My last post was about our Little World, an area of the backyard dedicated to the creation of miniature tableaus for pretend play primarily for our daycare kids . The rest of the backyard has also been undergoing a slow transformation to an environment that incorporates as many natural elements as possible. We have a tiny yard, so it has been challenging. But, since getting rid of the 10 or so plastic playhouses, toddler climbers, slides and sand tables, I’ve noticed a dramatic change in the play habits of the toddlers I spend my days with.
I have 5 little ones, 2.5 years old and under, and they will spend as much time playing in this yard as I let them. In the summer, that can be anywhere from 3 to 5 hours, broken up by meal times and nap time. They are endlessly occupied in this yard, whereas before they would start to get bored after about a half-hour or 45 minutes. The few plastic things I haven’t gotten rid of are our Step 2 Roller Coaster (the kids have a blast with it!), our picnic table (soon to be replaced with a wooden one), and the playhouse attached to the sand pit (also with a replacement in the plans).
Here’s the progress so far:
This is our teepee, surrounding by balancing/sitting logs and stepping stumps. A pathway of portable tree cookies leads into it. One little guy loves to pretend he’s “fixing” the teepee, while the girls like to have tea parties in it.
Our Sand Pit, Dirt Pie Kitchen, and Playhouse. The benefit of living in where we do is that much of the town sits on an old lake bed. Once we take off the sod and a bit of topsoil, we hit sand that goes much deeper than the kids could ever dig. No need for store-bought sand! And the sand is much better than store-bought too — uniform in size and texture. The kids could play right here the entire time we’re outside. They take the sand and pots into the playhouse and stage hour-long, 12-course meals in the comfort of their own little home!
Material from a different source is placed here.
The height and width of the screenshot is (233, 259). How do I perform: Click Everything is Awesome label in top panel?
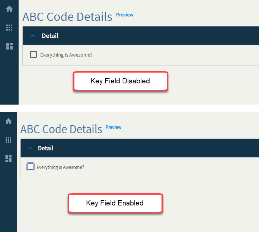[66, 55]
The water trough and table is also incredibly popular. The kids can pour water into the top of the vinyl (read: no sharp edges) eavestrough. It pours down into the water table at the bottom. This is my answer to the problem of incorporating water into our playscape. Water is an essential part of a Natural Playscape, preferably with close access to the digging pit. I’m not brave enough to allow mud play in the yard yet, so the water table stands at the opposite end of the yard to the sand pit.
This isn’t the greatest picture, but our painting wall is my own brainstorm. It consists of a short length of vinyl eaves trough with end caps and several paintbrushes hanging from the fence using twine and eye hooks. When it’s warm enough, I fill the trough with a jug or two of water, and the kids use it to “paint” the fence. The water dries quickly and they start a new masterpiece when they’re done the first one!
We also have bird feeders, a garden, our own version of thunder drums, talking tubes, and our dome climber to enjoy too!
SOOO much better than our village of plastic, much more enjoyable, and much better for the kids and I to spend our time in!